I resist breaking into pieces, but in the end find myself alone, drooping, forlorn, and dank with a dirty dishwater personality unfit company for even the garbage disposal. Blinded by my obsession to make another in my image of who he should be, I lose me.
This is not a one time occurrence. It becomes a life pattern. The other person leaves the relationship. Of course, they do. I have given all my control away. One of the great things about rotten relationships though, there is always another one right behind it. So, there is no need for despair.
As I began to dry out of my mopishness my fear of living on my own diminished. I hadn't known I had such a fear, but it becomes clear that I would rather have any relationship than no relationship. This time I had to go with the no relationship. This time is different. Maybe I had had enough. Valentine's Days came and went with no gifts or flowers, but the other three hundred and sixty four days of the year were being filled with a new job, new friends and interests. Hobbies long forgotten were pulled out of the attic of the past. I was pretty again. My hair and nails were done. I joined an exercise program. The ragmop was looking good. Then one Valentine's Day, there is a knock on the door and there he is, asking to come back. I think it. I consider what my life was, how it is now. That's where the next song comes in. "Without You" from the play "My Fair Lady".
The greatest benefit of being single was learning myself. Making me the focal point was a difficult lesson. It took lots of practice. Keep in mind, I had spent my life looking for flaws in someone else and developing ways to entice that person to change. Glaring at me brighter than the Florida sun was the fact that I had not the slightest notion of who I was, or should be. I had been growing stronger by the day and my life was beginning to bloom like a spring garden. My former partner was the same person who had left. No change appeared in him, nor did he promise any. I sensed he saw my growth and success as a challenge to his domination of me.

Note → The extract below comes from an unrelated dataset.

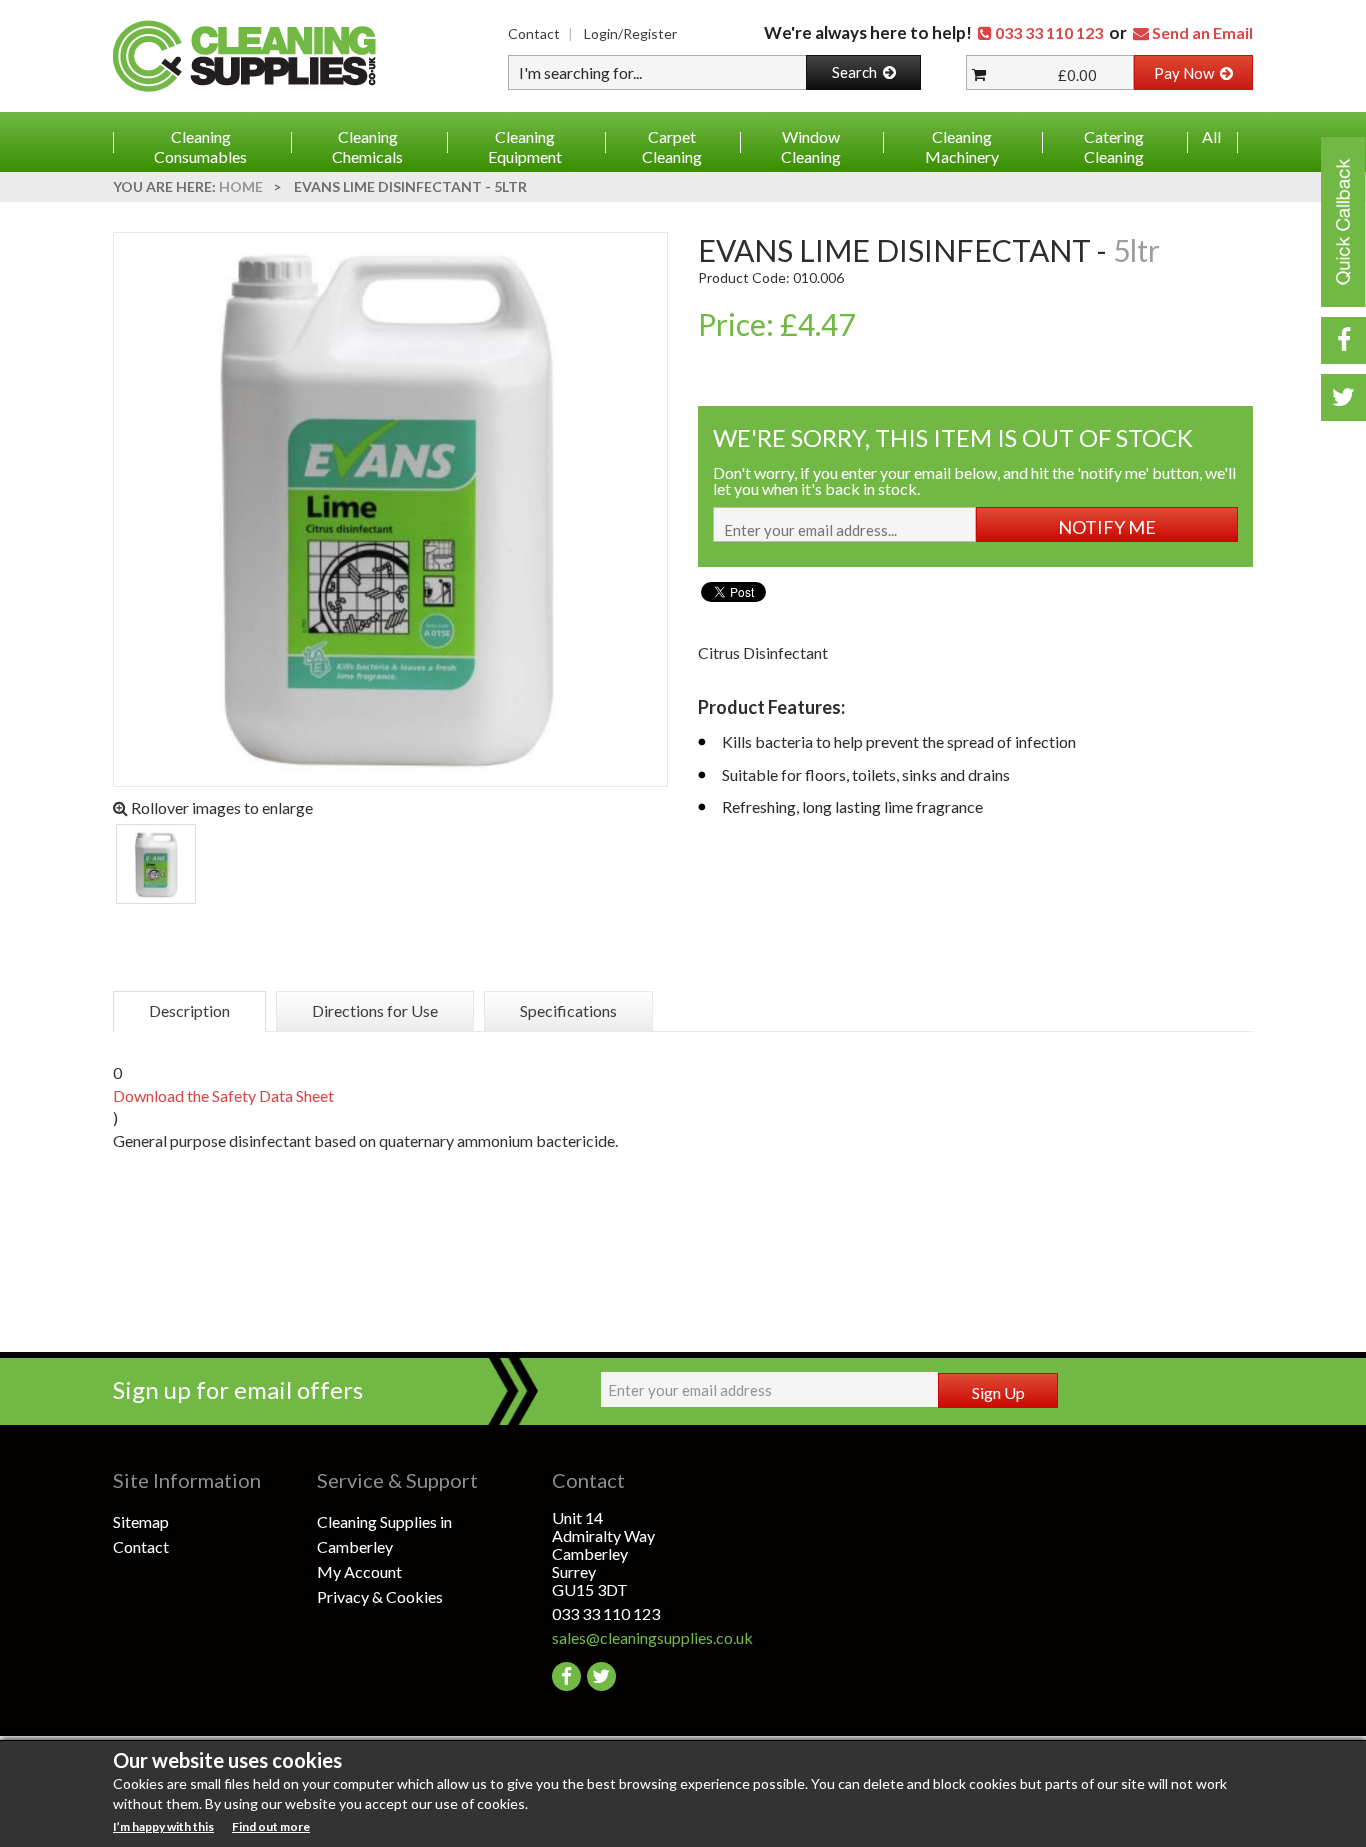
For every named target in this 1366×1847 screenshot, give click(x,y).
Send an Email (1202, 32)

This crossroad was destined to appear. That's life. Temptation will always try to take you down when you have progressed and steal your achievements, or least minimize them. It would be a lie to ignore that my deepest desire is for a great relationship. It would be a very different me trying to fit into that outgrown relationship. Red flags waved everywhere. If my old self was not compatible with this person, how could I even entertain the idea that a freer more confident person would put up with the predictable friction that would ensue. Well, he might send me a Valentine. But the other three hundred and sixty four days could be hell on earth.
Let's not do this.
Here's a great support song for making this decision.
To all potential members of the Red Flag Bunch, do not brush those flags aside. Pay attention when they poke out from under a snide remark, or judgemental attitude. Differences should be deal breakers if you think the person you're considering long term needs to change. Seriously, if you love dogs and he is an animal hater, he probably won't change his mind once he meets cute little Mitzi. I find I'm better off without the bouquet if I prefer a salad, but he wants to shoot a squirrel for dinner. I can live without the fancy cards if I have to sit through sports events I hate, or attend plays alone.
And yes, there is room for compromise. Compromise works both ways. The red flags fly when compromise is a one way street, or differences are so glaring or so many, or so opposing there is no overcoming them. But the main point is to develop ourselves. Get to know who we are and what we want. What kind of person we want in our lives and hope to find them. Valentine Gifts can be lovely, but if the cost is loss of self to obtain them. Let's Call the Whole Thing Off.